Research states that every dialect of English is a rule-governed dialect, whether it be standard academic English, African-American English or any other English dialect. This is not a new or radical concept. The original statements from the NCTE were published in 1974 and state that students have a right to their own language and dialect, expressing their community, family and personal identity.

Ellis said opening a conversation about dismissing a hierarchy between dialects allows an open conversation into the policy statements of our SWS programs here at GVSU.

“Academic written English is one dialect of English, African-American English is one dialect of English. There should not be a hierarchy between them," she said. "This is a foundational principal that we teach in English linguistic classes. We want to get that word out across the wider community.”

In order to act upon this fundamental principle, representatives from the English department, the anthropology department, the Division of Inclusion and Equity and the Meijer Center for Writing and Michigan Authors are coming together to develop a plan and training to support diversity and inclusion, values reflected in GVSU’s latest strategic plan.

The Writing Center consultants will be required to attend training sessions on linguistic diversity. In this training, they will work with the Division of Inclusion and Equity, along with other representatives from other disciplines, in order to ensure the consultants are equipped to work with different dialects of English.
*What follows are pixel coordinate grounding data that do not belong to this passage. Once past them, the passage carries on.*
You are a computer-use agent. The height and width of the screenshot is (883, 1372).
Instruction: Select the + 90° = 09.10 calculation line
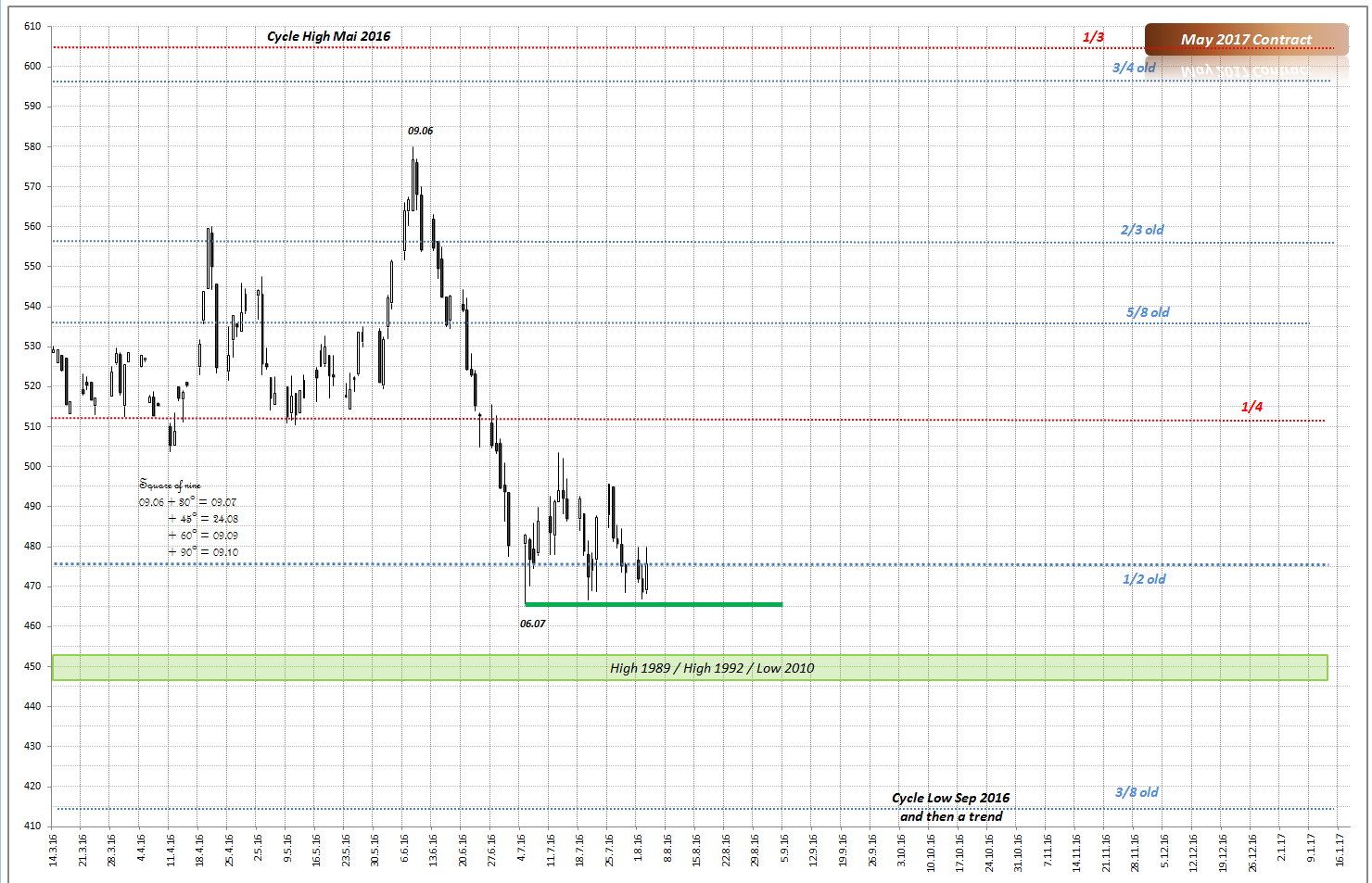203,552
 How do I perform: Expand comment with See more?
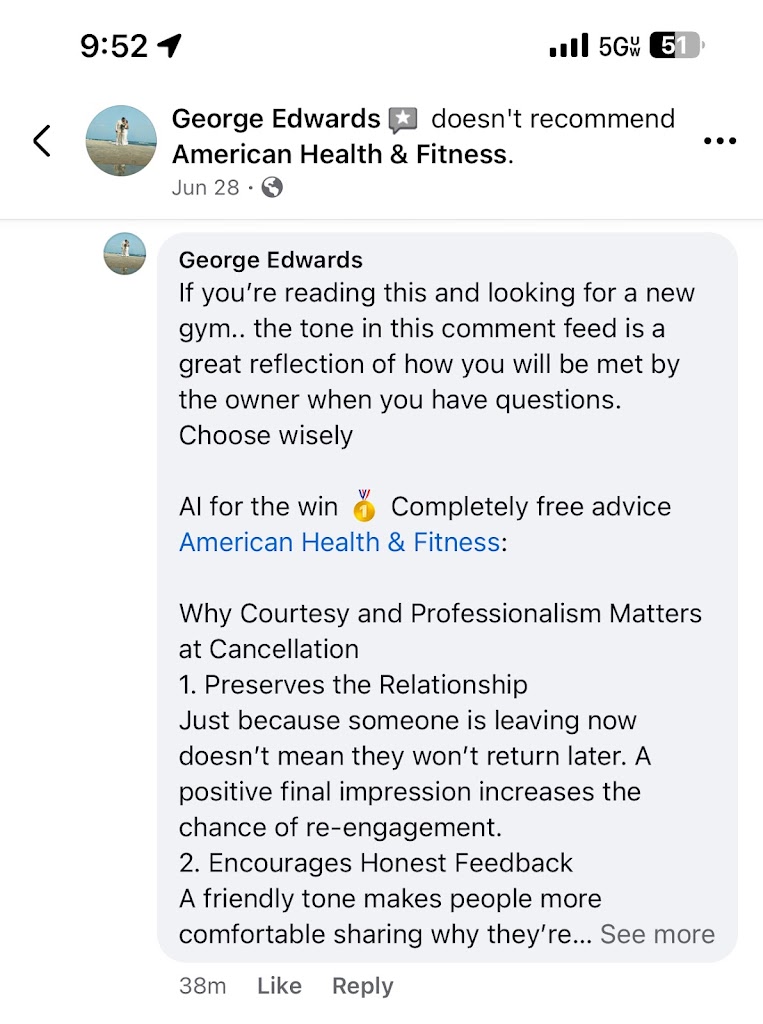click(x=657, y=934)
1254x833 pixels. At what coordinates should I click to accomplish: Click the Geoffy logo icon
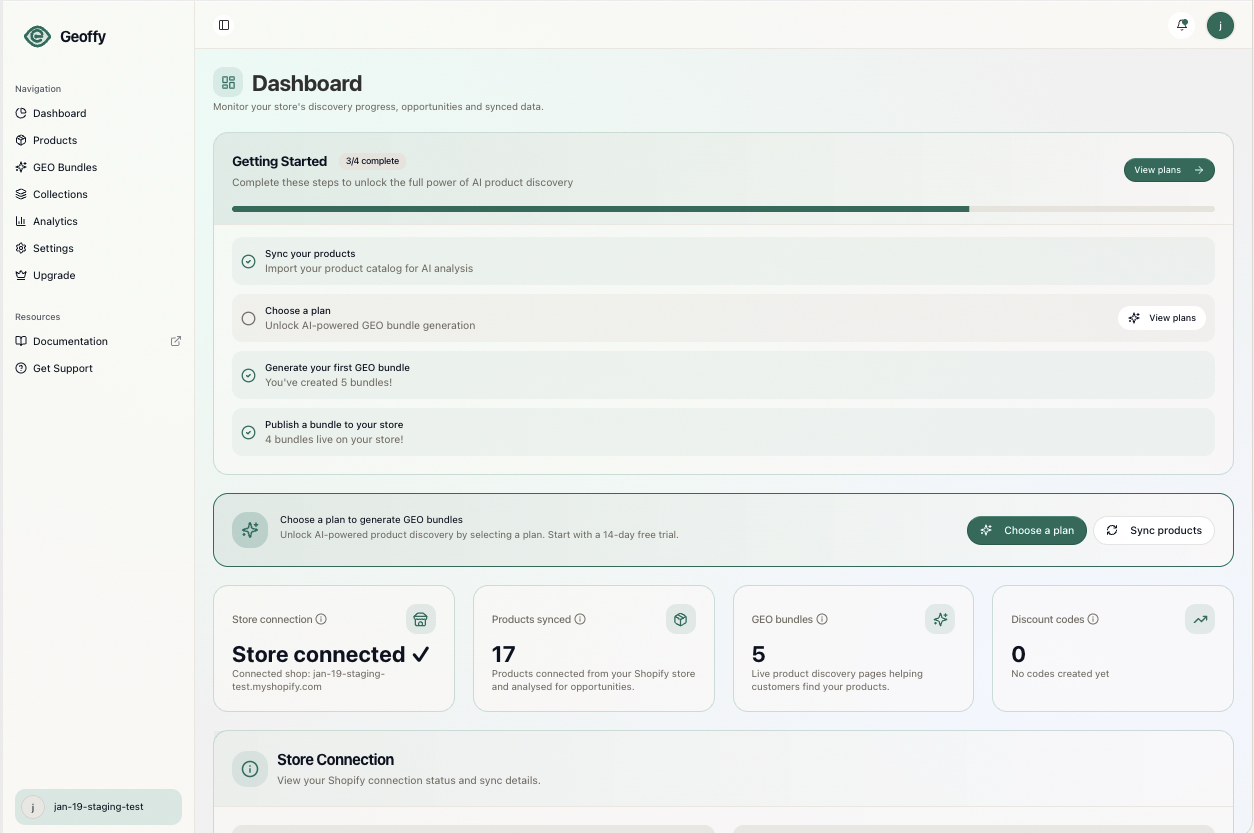pyautogui.click(x=36, y=36)
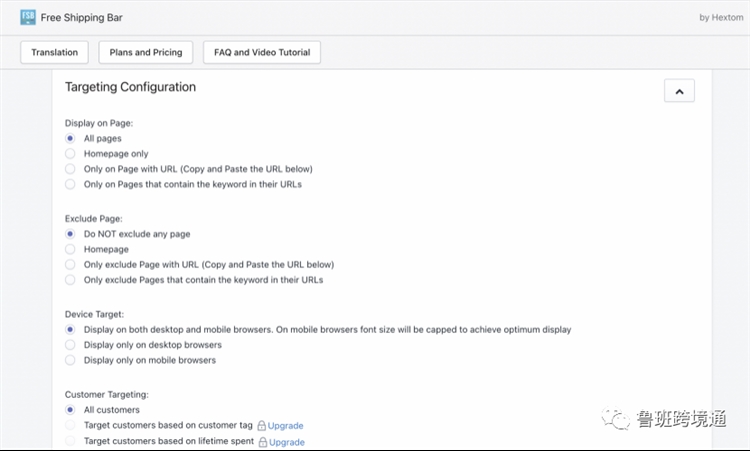
Task: Choose Homepage only display option
Action: point(70,154)
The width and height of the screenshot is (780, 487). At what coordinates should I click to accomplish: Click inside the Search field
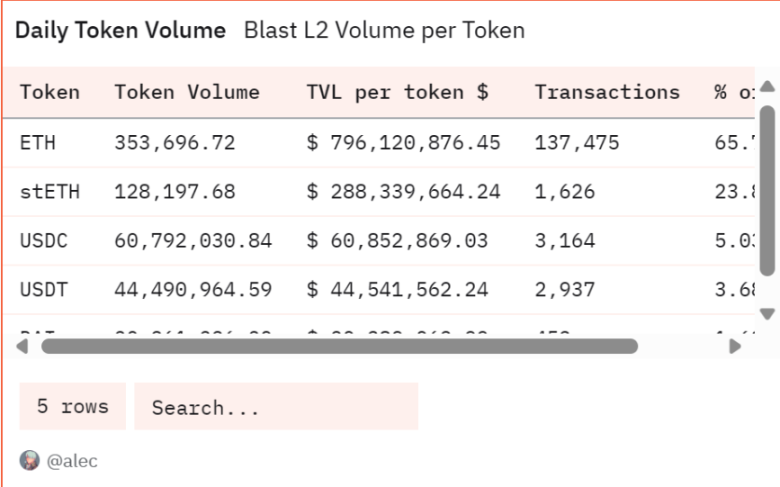(275, 407)
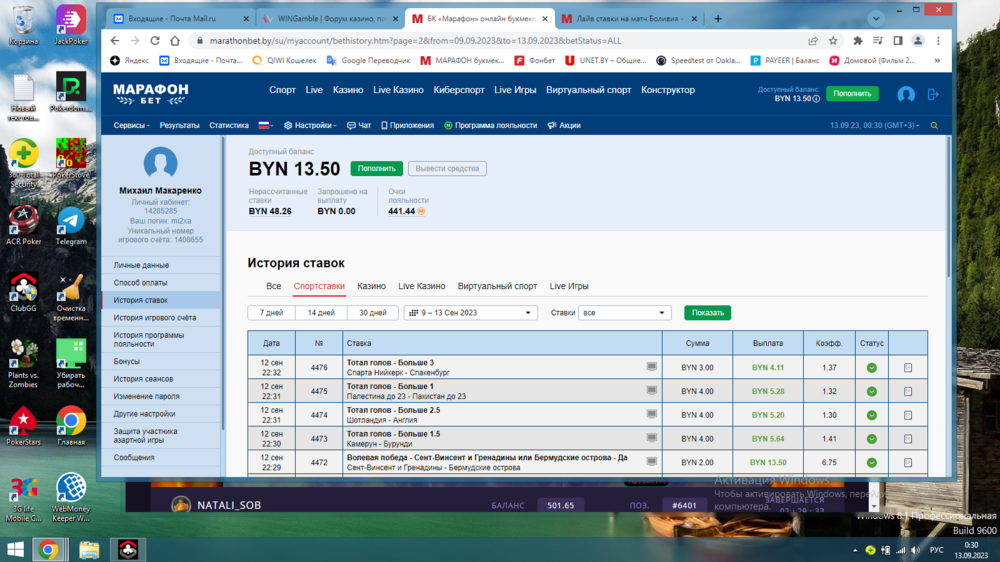Image resolution: width=1000 pixels, height=562 pixels.
Task: Reload the page using the browser refresh icon
Action: coord(155,41)

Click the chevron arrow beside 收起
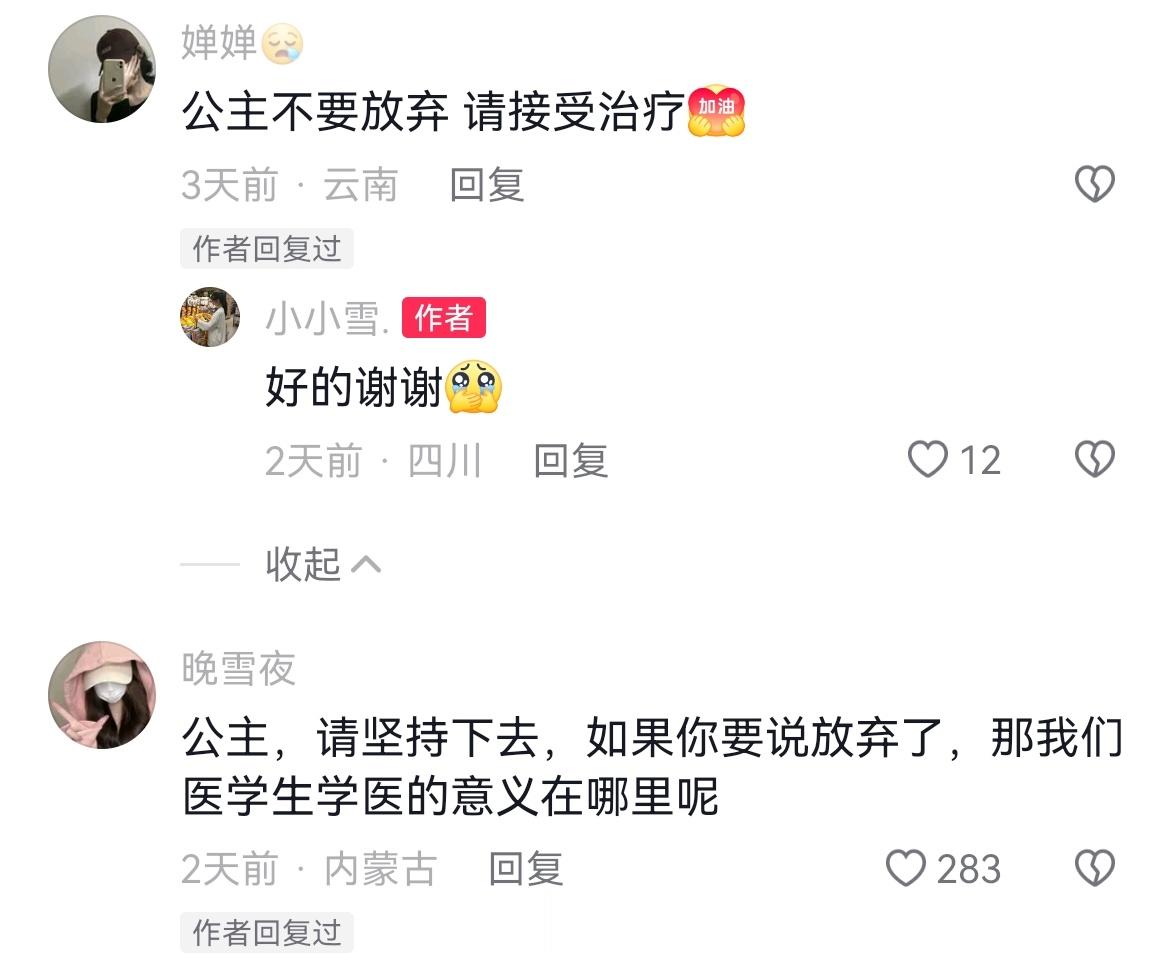[x=366, y=564]
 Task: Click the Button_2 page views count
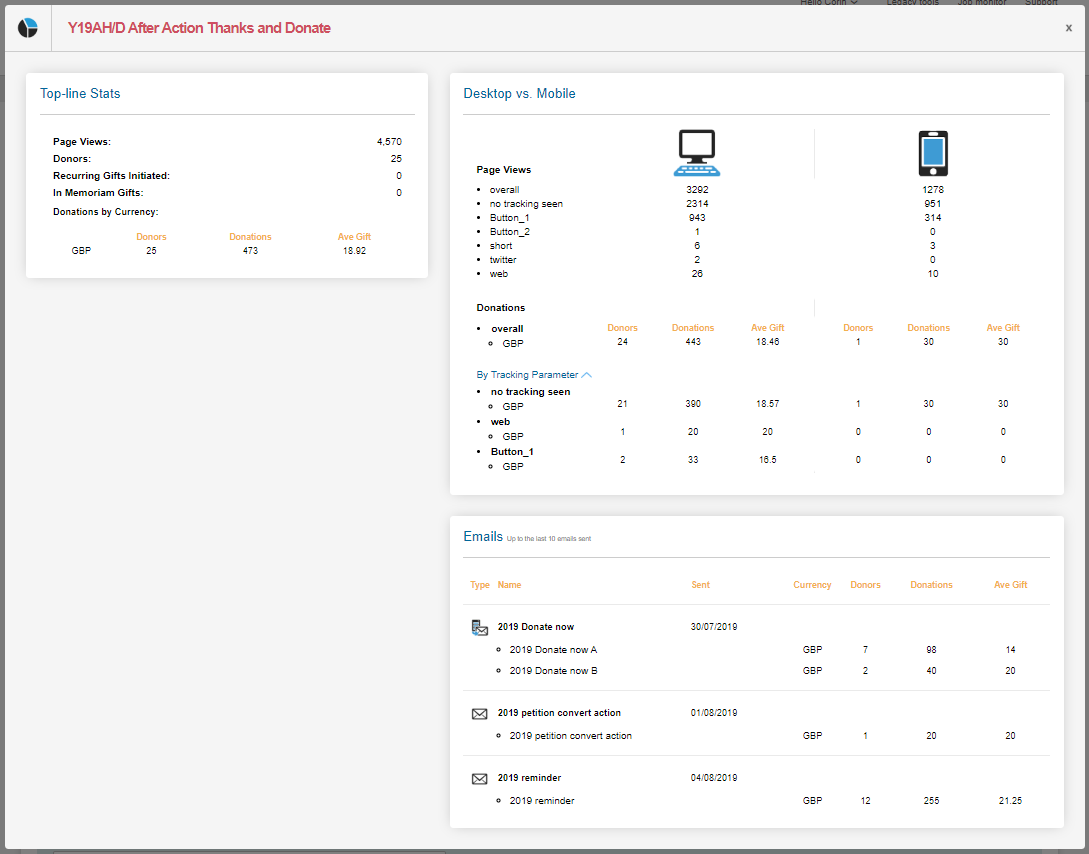(696, 231)
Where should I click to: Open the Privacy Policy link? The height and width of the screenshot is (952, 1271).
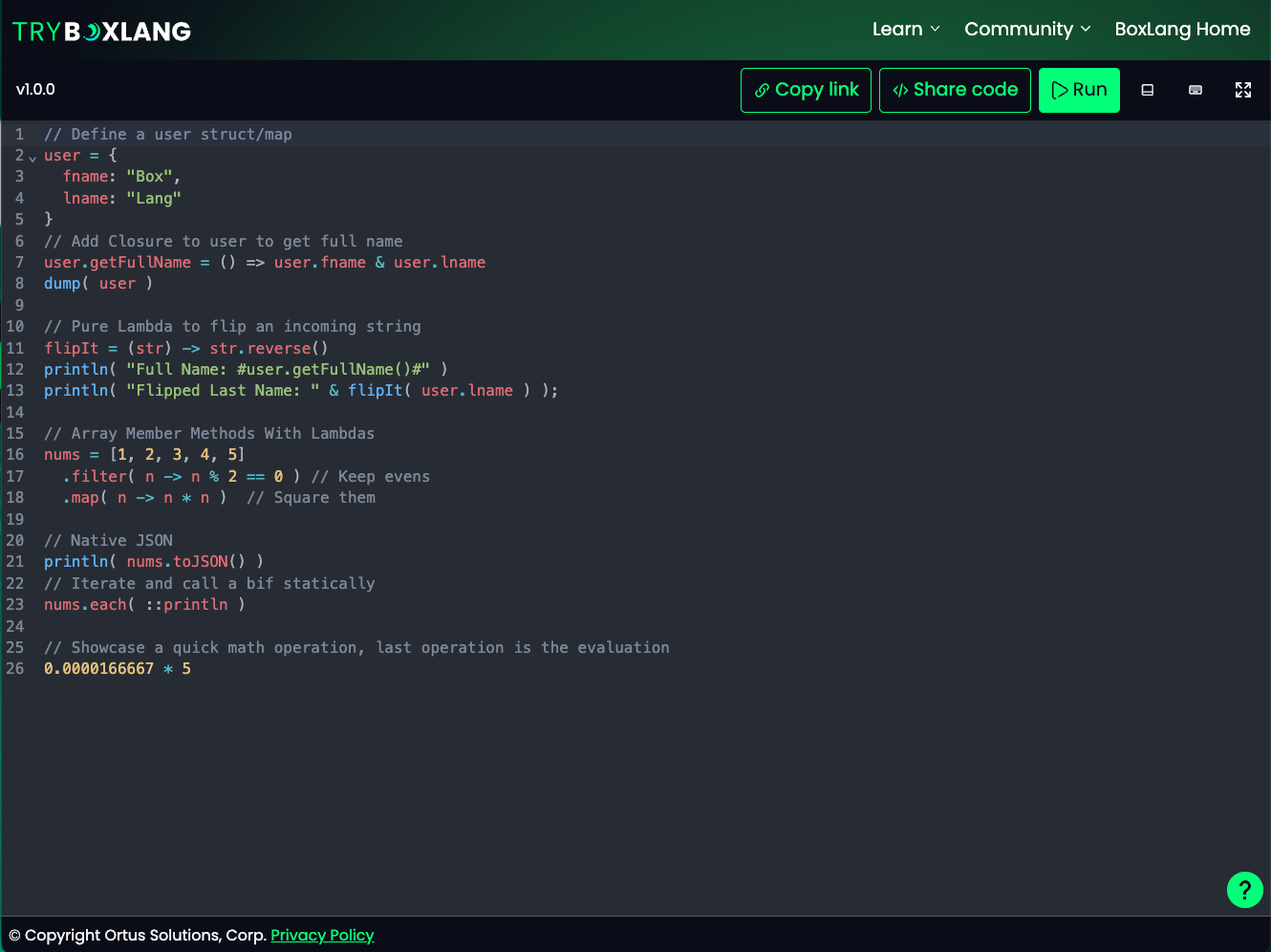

This specialized training will extend beyond the writing center and will be offered in the speech lab, the research consultant program and the data inquiry lab.

“The Writing Center is an important point of contact for all students and it is essential that everyone feel welcome,” said Patrick Johnson, director of the Writing Center, via email. “Promoting linguistic diversity means (training) our staff to recognize the equality of non-standard language varieties.”

If students want to learn more about the linguistic diversity initiative, they can attend a Teach-In session taking place during Martin Luther King Jr. Commemoration Week. There will be two Teach-In sessions pertaining to linguistic diversity Thursday, Jan. 19. The first will be from 8:30 a.m. to 9:45 a.m. in the Kirkhof Center Room 2259, and the second session will be from 6 p.m. to 7:15 p.m. in the DeVos Center Room 107C.

Students can also find more information in the writing center’s policy statement at www.gvsu.edu/wc/ or in the policy statements of the NCTE and AAAL.